Andrea Veri's Blog Me, myself and I

Three years and counting

It’s been a while since my last “what’s been happening behind the scenes” e-mail so I’m here to report on what has been happening within the GNOME Infrastructure, its future plans and my personal sensations about a challenge that started around three (3) years ago when Sriram Ramkrishna and Jeff Schroeder proposed my name as a possible candidate for coordinating the team that runs the systems behind the GNOME Project. All this followed by the official hiring achieved by Karen Sandler back in February 2013.

The GNOME Infrastructure has finally reached stability both in terms of reliability and uptime, we didn’t have any service disruption this and the past year and services have been running smoothly as they were expected to in a project like the one we are managing.

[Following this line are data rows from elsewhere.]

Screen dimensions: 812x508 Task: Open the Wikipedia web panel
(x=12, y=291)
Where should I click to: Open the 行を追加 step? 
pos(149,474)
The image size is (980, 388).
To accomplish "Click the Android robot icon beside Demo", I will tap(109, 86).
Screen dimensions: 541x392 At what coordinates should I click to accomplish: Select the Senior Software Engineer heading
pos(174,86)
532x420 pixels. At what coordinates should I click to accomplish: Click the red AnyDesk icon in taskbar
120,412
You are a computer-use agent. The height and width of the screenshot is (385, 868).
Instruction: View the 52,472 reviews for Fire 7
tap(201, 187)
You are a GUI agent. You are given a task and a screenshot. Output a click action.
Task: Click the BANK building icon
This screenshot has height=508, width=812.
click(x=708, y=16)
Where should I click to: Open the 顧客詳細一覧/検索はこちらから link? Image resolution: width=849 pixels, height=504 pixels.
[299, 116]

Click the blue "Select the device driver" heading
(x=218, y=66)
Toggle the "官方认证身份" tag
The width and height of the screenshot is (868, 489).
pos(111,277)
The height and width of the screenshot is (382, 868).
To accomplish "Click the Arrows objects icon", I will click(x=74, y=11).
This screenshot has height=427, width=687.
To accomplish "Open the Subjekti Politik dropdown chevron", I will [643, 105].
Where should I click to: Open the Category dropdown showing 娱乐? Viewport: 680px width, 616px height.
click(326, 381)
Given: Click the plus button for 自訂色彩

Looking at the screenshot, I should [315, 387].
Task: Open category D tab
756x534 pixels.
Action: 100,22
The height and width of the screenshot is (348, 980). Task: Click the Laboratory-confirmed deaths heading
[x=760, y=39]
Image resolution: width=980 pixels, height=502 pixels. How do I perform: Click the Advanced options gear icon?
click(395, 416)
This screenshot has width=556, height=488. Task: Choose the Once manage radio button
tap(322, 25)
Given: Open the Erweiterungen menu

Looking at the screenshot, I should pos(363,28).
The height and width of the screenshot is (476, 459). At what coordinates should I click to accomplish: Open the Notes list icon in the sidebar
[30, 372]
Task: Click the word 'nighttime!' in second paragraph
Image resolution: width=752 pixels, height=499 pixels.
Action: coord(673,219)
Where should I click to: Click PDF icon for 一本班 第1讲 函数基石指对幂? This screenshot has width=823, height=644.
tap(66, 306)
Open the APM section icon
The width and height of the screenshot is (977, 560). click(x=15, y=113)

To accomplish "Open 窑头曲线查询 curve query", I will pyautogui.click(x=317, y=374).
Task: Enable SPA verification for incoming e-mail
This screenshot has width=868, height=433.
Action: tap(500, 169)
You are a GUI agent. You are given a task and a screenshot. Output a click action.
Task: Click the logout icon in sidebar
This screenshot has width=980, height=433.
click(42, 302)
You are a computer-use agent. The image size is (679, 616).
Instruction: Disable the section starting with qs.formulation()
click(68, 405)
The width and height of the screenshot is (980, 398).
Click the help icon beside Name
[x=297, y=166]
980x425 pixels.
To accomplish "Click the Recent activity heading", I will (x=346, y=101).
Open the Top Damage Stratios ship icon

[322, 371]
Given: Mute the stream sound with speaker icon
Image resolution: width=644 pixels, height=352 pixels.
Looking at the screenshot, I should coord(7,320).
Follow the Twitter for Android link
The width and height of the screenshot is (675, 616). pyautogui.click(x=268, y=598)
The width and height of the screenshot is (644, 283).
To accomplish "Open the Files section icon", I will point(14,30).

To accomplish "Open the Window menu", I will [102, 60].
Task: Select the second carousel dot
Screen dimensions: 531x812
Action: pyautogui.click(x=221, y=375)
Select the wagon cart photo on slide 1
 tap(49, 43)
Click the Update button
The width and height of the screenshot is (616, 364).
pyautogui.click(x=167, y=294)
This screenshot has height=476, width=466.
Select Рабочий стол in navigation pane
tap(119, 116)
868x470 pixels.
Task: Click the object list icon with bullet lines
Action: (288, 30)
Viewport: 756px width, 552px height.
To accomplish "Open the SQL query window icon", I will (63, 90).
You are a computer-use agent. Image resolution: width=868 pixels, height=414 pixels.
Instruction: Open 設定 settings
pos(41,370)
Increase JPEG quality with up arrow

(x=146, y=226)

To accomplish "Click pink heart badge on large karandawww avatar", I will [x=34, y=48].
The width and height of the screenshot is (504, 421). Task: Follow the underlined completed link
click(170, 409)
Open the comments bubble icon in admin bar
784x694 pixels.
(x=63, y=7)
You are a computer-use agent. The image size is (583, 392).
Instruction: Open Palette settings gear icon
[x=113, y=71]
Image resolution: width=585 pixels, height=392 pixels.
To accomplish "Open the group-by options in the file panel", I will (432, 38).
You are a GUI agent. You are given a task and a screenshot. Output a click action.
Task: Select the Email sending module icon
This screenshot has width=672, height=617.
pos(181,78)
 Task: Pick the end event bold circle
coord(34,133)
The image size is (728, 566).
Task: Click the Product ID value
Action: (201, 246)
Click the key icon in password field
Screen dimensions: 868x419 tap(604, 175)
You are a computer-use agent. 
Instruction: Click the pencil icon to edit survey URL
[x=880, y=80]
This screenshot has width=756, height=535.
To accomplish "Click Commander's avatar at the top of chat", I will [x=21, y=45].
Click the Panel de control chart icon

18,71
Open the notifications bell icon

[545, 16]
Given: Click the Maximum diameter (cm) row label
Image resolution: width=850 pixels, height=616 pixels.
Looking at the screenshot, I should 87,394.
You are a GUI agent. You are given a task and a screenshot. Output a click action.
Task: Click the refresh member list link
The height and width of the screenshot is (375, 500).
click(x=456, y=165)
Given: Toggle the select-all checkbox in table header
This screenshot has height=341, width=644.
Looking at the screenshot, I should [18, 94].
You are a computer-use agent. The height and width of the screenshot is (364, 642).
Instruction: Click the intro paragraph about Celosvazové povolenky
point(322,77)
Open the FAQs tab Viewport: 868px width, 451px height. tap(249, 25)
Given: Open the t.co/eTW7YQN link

As many of you know service disruptions and a total lack of maintenance were very common before I joined back in 2013, I’m so glad the situation has dramatically changed and developers, users, passionates are now able to reach our websites, code repositories, build machines without experiencing slowness, downtimes or

unreachability. Additionally all these groups of people now have a reference point they can contact in case they need help when coping with the infrastructure they daily use. The ticketing system allows users to get in touch with the members of the Sysadmin Team and receive support right away within a very short period of time (Also thanks to Pagerduty, service the Foundation is kindly sponsoring)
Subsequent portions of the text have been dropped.